Madri, mogli, figlie: e Jole Zanetti racconta l’estrema infelicità

Chi fa della lettura una pratica diversiva o consolatoria non si accosti ai Racconti sgradevoli di Jole Zanetti (Garzanti). Chi invece crede, come scrive Luca Doninelli nella postfazione al libro, che i mezzi della vera letteratura sono «sincerità, onestà e, quando necessario, brutalità», si disponga a esporsi a uno spettro di “sgradevolezze” lucidissime, algide, lancinanti e – sì – brutali. Senza compiacimenti equivoci, va subito detto (tanto lontane, queste ventuno storie di donne, dalla cattiveria e dalla provocazione gratuita quanto dai patetismi edificanti del facile buonismo) e senza blandizie o astuzie stilistiche: puro squallore, pura follia, puro dolore e gesti estremi vanno narrati proprio così, con stile asciutto, disadorno, affilato.
I ventuno brevi o brevissimi racconti, in prima o in terza persona, ci presentano una galleria di ritratti di donne diversamente infelici: sole o abbandonate, schiave dei familiari o di se stesse, frustrate o esasperate, rassegnate o finalmente ribelli, tutte in cerca di liberazione, anche ricorrendo all’eutanasia o all’omicidio, o di assoluta libertà: e a essa la sola via è il suicidio. «La crudeltà dell’esistenza era tremenda», riconosce una delle protagoniste, riassumendo le esperienze di tutte le altre.
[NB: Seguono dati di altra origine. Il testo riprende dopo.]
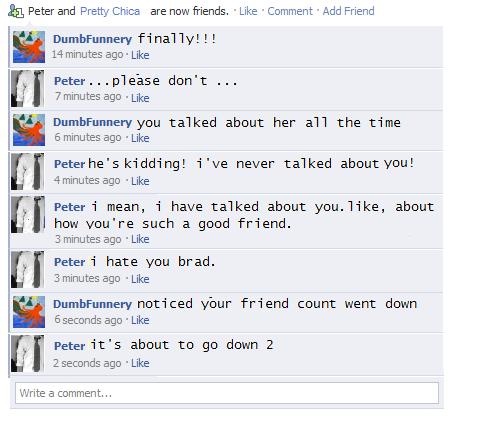The image size is (489, 430).
Task: Open Pretty Chica's profile link
Action: [110, 11]
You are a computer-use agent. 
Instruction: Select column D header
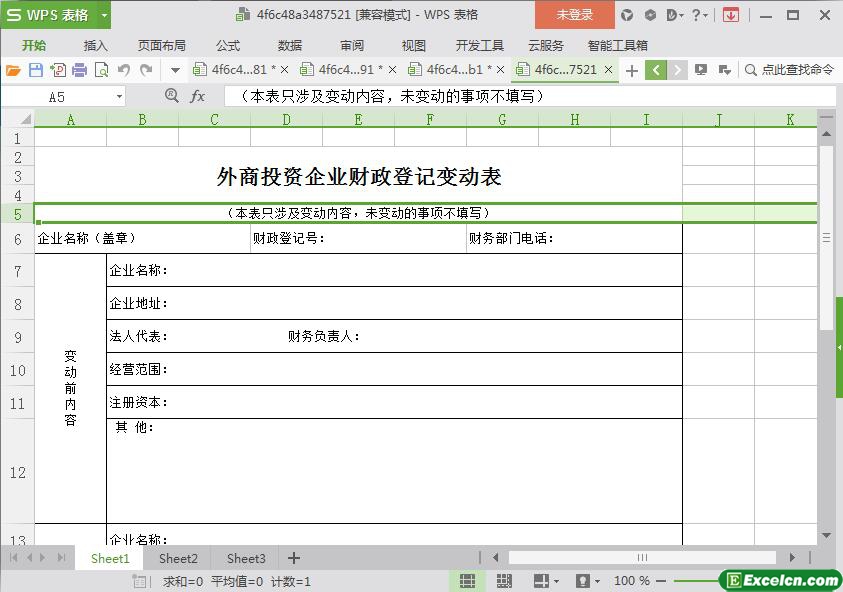coord(286,120)
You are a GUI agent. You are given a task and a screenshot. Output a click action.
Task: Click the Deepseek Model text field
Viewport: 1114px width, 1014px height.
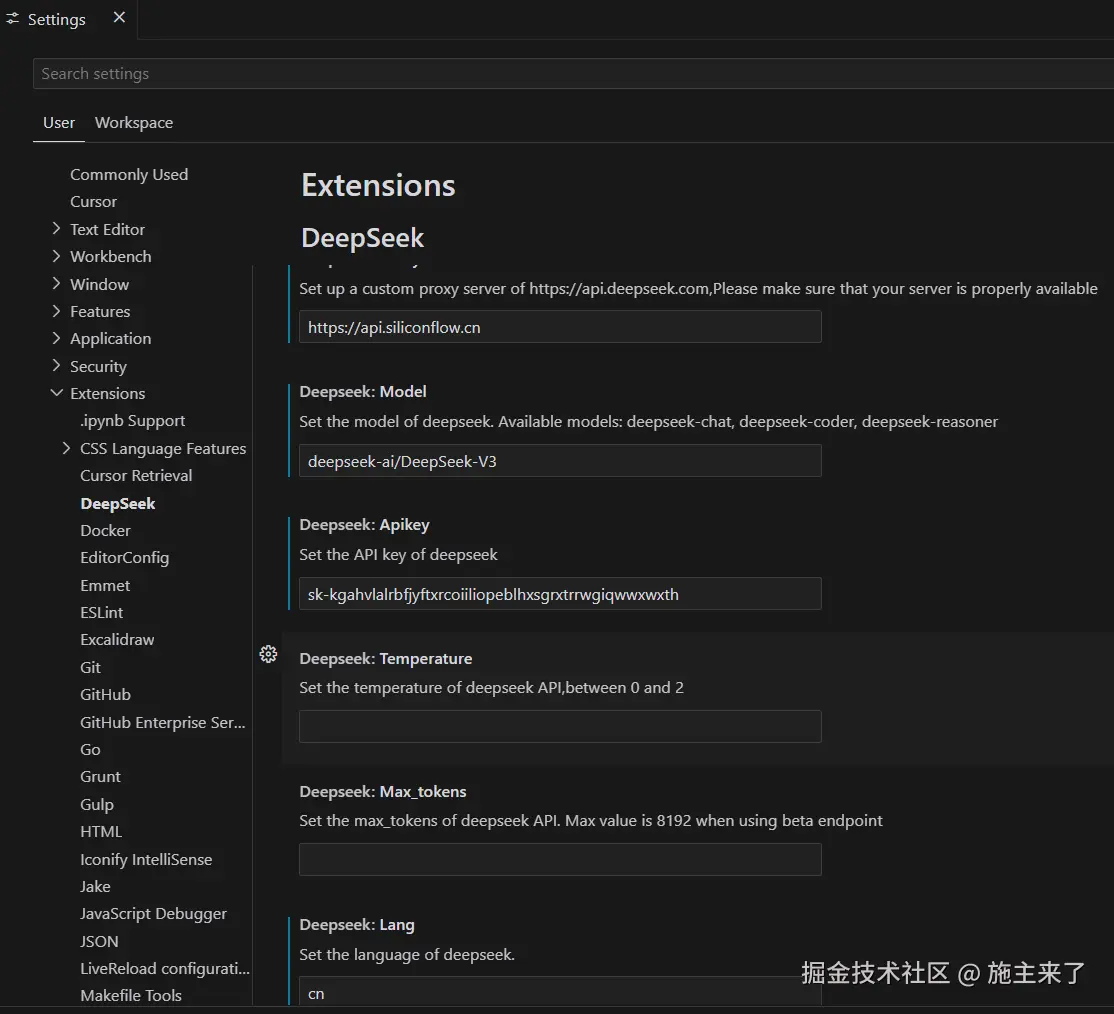(x=560, y=461)
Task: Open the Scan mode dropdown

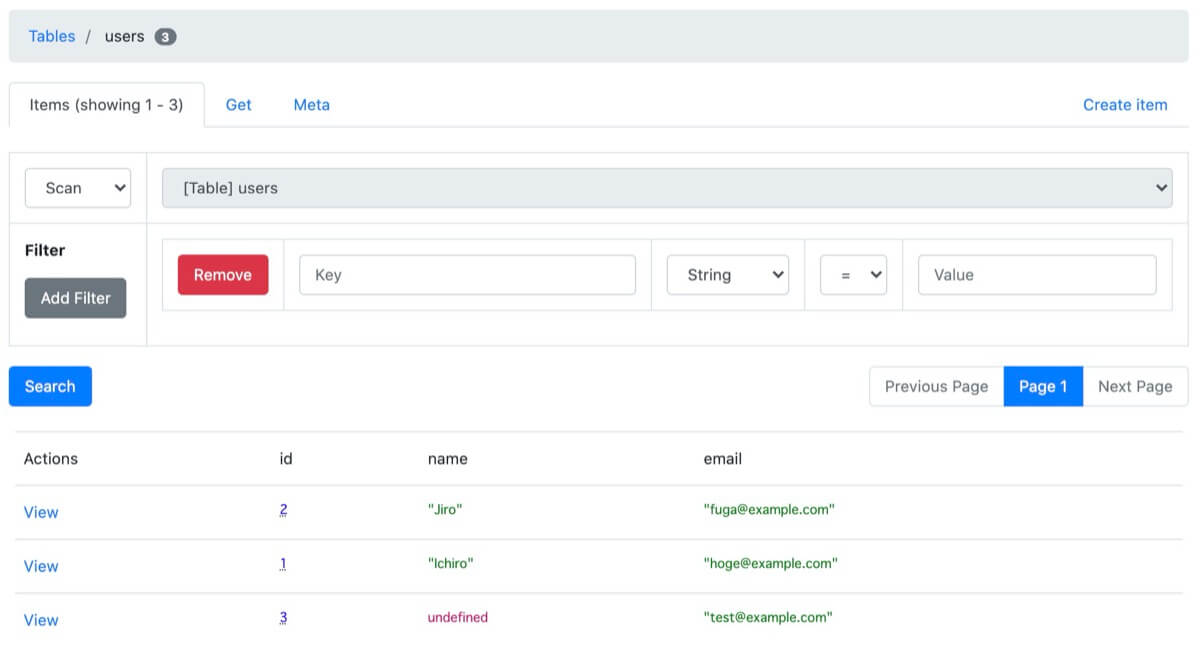Action: [78, 187]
Lasciando al lettore di conoscerle e soffrirle, ci preme sottolineare l’uso efficacissimo che l’autrice fa del suo minimalismo, a volte rivelando impietosamente, ma più spesso lasciando intuire o sintetizzando in una frase icastica (specialmente in chiusura) le circostanze esterne e i grovigli interiori di cui madri, mogli, figlie sono vittime, per lo più da parte degli uomini: una prospettiva tutta femminile e in certa, contenuta misura femminista. Almeno un esempio della scrittura di Jole Zanetti: ecco come uno stato d’animo viene proiettato sul paesaggio: «L’equilibrio della natura si poteva spezzare senza ragione e il paesaggio incontaminato si trasformava in ostilità e ferocia. La bellezza era disperazione».
Si legge nel risvolto di copertina che queste storie lasciano «una sensazione di pietà per gli altri e per noi stessi», che offrono «un’occasione di purificazione». Avrebbero, insomma, un effetto catartico. Ha scritto Kafka che un libro deve essere come una piccozza capace di rompere il mare ghiacciato che è dentro di noi. Se i Racconti sgradevoli ne siano capaci, e che questo si propongano, giudichi il lettore. La nostra sensazione è che essi, ancor più che pietà, suscitino compassione nel senso di dolorosa identificazione: ci si riconosce in essi come negli specchi in cui le protagoniste scoprono riflessa la propria immagine mostruosa. La loro potenza sta proprio nella perfetta ostensione del male che, come il sacro, è fascinans et tremendum. Questo alla lettura; si consideri però che Jole Zanetti si è prodigata per molti anni come volontaria nell’assistenza sanitaria in Africa, ed ecco ricomparire le motivazioni e i valori che i Racconti sgradevoli non esibiscono.